| Avant l'apparition du pot
de résine, la gemme s'écoulait dans le "crot",
simple trou aménagé dans le sable, entre les racines du
pin. Hugues (avocat d'origine bazadaise) inventa un petit
pot en terre cuite vernissée qui était déposé au pied
de l'arbre développant ainsi une idée du Dacquois
Hector Serres. Il en perfectionna son utilisation avec le
"pot ascensionnel" qui monte avec la carre. La
gemme parcourait alors moins de distance pour atteindre
le pot et il y avait moins de coagulation et d'évaporation
de l'essence de térébenthine. Parmi les premiers modèles,
certains étaient aplatis du côté qui s'appuyait sur le
pin et pouvaient être fixés à celui ci par une ou deux
pointes. Ce n'est que vers 1913 que se généralisa le
pot conique que tout le monde connaît aujourd'hui. Le pot repose sur une
pointe en bas et est retenu par une lame de zinc courbe,
formant gouttière en haut. La pose de ce dernier se fait
à l'aide de "pousse crampon" outil doté d'une
lame coupante d'acier qui épouse la forme du zinc et
avec laquelle on tampe (incise) l'arbre au-dessus du pot
d'un coup sec de maillet.
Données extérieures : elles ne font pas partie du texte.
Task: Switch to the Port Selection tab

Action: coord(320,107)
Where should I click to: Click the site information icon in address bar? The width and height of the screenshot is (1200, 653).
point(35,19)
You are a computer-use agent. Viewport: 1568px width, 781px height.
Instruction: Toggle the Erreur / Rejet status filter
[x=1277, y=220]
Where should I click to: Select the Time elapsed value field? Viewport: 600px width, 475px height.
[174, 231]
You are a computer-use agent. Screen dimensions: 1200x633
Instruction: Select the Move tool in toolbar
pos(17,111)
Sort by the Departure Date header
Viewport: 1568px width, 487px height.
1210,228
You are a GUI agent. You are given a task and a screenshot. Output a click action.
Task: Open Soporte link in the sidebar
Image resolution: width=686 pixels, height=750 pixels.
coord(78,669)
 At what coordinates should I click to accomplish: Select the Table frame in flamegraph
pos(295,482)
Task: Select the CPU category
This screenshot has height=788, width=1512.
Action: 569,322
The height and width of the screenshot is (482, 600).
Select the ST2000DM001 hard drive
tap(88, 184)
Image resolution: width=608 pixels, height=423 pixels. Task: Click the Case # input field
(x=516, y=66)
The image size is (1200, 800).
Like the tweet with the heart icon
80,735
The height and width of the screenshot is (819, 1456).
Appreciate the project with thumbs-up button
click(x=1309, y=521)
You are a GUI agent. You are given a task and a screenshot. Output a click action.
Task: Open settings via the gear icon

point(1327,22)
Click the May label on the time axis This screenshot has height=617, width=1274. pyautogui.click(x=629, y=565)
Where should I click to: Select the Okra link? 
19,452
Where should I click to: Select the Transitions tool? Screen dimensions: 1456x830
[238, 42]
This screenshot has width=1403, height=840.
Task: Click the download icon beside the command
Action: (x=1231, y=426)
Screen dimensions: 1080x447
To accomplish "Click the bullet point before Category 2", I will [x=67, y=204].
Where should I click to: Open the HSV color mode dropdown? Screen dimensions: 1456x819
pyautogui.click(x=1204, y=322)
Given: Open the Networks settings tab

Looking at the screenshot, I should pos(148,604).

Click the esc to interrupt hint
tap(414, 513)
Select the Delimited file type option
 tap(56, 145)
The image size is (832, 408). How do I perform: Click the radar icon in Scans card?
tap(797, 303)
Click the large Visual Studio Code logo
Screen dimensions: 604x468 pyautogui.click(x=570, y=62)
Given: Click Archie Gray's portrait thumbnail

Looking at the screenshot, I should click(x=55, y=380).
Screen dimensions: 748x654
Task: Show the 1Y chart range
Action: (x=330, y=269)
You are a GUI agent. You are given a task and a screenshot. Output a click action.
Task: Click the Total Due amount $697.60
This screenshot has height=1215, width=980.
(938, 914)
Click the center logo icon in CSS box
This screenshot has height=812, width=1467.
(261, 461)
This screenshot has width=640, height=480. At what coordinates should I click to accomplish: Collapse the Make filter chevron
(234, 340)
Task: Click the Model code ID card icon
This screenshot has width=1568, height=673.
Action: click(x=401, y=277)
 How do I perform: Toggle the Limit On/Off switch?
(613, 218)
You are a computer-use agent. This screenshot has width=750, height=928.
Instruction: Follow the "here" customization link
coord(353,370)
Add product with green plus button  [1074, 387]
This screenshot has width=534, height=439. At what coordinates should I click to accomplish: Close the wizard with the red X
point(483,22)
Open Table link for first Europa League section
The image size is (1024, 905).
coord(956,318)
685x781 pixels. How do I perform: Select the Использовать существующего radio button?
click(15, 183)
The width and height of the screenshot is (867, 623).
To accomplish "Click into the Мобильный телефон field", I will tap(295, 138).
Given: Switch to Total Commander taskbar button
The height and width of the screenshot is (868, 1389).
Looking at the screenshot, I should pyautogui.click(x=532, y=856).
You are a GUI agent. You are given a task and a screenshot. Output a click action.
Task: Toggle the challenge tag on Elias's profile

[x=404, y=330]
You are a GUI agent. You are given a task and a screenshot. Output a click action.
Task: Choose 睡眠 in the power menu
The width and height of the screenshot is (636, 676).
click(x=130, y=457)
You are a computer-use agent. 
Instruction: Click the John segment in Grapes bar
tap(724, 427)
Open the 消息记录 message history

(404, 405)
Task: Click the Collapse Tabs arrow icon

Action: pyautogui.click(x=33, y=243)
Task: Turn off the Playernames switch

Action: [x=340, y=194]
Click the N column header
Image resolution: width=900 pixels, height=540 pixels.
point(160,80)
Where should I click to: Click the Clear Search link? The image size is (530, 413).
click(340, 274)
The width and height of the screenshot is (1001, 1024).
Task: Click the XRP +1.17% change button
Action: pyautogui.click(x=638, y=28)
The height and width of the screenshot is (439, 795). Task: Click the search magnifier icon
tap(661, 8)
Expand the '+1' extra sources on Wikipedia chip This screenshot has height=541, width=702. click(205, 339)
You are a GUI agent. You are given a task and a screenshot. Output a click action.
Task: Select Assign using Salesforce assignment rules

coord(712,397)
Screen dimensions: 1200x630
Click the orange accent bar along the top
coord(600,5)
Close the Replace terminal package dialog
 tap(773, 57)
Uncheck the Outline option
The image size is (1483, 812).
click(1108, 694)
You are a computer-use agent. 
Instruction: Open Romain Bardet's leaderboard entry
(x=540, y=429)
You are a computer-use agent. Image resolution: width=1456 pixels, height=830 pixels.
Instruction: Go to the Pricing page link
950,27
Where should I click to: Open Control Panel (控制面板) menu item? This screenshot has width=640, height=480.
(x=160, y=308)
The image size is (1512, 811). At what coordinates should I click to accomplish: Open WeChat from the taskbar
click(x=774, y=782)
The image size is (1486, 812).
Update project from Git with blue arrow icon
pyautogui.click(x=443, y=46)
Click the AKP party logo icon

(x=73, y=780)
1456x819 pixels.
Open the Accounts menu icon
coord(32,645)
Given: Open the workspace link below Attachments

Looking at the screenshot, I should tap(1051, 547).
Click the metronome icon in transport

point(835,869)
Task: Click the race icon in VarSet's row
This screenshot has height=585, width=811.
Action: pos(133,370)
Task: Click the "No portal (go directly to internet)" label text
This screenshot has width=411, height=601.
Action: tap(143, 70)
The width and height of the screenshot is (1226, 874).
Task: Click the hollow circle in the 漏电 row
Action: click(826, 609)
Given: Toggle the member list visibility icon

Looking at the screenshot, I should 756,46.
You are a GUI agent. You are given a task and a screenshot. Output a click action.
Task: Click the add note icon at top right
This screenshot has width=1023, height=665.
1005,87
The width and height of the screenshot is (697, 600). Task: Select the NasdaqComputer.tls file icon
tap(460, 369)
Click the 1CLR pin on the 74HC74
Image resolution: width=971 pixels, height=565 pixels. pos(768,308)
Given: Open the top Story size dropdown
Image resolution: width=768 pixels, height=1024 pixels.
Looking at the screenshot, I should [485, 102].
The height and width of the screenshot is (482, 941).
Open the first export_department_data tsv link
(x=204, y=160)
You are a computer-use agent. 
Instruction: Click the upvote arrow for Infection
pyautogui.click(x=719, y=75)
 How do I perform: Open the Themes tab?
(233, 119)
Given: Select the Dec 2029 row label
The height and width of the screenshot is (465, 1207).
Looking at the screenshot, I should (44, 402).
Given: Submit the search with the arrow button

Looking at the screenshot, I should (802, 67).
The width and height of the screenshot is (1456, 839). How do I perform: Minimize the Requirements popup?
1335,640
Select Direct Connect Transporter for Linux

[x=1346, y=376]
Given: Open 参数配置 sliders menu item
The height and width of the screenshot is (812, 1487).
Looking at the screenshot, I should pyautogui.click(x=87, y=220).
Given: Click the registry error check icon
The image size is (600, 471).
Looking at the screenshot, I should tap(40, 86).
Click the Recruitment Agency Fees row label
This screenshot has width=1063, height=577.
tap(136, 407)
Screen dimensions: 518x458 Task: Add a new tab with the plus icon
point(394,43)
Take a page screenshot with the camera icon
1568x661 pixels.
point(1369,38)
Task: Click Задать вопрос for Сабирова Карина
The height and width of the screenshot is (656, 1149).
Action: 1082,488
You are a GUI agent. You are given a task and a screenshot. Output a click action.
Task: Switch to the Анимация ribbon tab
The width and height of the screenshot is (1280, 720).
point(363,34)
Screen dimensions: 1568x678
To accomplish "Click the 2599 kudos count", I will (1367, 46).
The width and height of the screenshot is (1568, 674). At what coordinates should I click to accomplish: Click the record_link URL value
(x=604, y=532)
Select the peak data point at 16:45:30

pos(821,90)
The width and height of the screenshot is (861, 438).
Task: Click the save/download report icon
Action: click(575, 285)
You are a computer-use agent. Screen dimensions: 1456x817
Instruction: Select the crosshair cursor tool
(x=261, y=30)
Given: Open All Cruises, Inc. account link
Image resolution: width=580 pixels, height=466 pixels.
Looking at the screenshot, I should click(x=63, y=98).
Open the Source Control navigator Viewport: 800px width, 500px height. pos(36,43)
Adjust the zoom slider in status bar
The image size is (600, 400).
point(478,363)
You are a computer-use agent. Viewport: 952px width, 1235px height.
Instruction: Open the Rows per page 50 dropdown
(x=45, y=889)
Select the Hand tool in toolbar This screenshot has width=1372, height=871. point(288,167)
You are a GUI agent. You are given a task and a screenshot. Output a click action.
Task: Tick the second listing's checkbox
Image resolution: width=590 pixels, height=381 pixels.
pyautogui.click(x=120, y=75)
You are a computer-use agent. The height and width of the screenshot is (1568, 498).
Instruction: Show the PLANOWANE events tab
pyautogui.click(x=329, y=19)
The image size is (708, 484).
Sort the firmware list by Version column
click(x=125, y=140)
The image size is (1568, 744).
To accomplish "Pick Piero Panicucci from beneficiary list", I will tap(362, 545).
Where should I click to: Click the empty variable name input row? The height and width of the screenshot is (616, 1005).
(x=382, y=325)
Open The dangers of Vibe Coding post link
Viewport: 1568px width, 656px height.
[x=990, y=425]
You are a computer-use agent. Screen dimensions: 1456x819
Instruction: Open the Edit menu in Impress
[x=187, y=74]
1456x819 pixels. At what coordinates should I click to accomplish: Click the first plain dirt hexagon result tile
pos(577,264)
Un système de crochets parallèles
à la lame permet de donner au zinc la courbure voulue et
de le placer d'un autre coup de maillet dans l'entaille
ainsi pratiquée.
Le pot était ensuite vidé dans une mesure de 17 litres
(la couarte) rectangulaire et en bois avant la dernière
guerre, puis cylindrique et en métal, parfois plus
grande (22 litres) après. Produit poisseux, la gemme
colle aux outils, aux mains et aux vêtements. Il faut récurer
le fond des pots avec une sorte de spatule de bois ou de
métal, à l'extrémité en épousant la forme : la
palinette. Ce travail fastidieux est effectué par toute
la famille. Transportée sur la tête, la couarte est vidée
dans un gros baquet rond, en bois qui a fait place dans
l'Entre-deux-guerres à des auges en ciment. Une famille
de quatre personnes récolte ainsi, par un labeur
incessant, 400 pots par jour.
De la fosse, à l'aide de grosses louches de
cuivre désignées caches ou pelles, la gemme est
transvasée dans de grosses barriques de 340 litres, d'abord en bois plus tard
en métal, chargées ensuite à raison de 3 à 5 sur des
bros (charrettes) tirés par des mules ou des bufs.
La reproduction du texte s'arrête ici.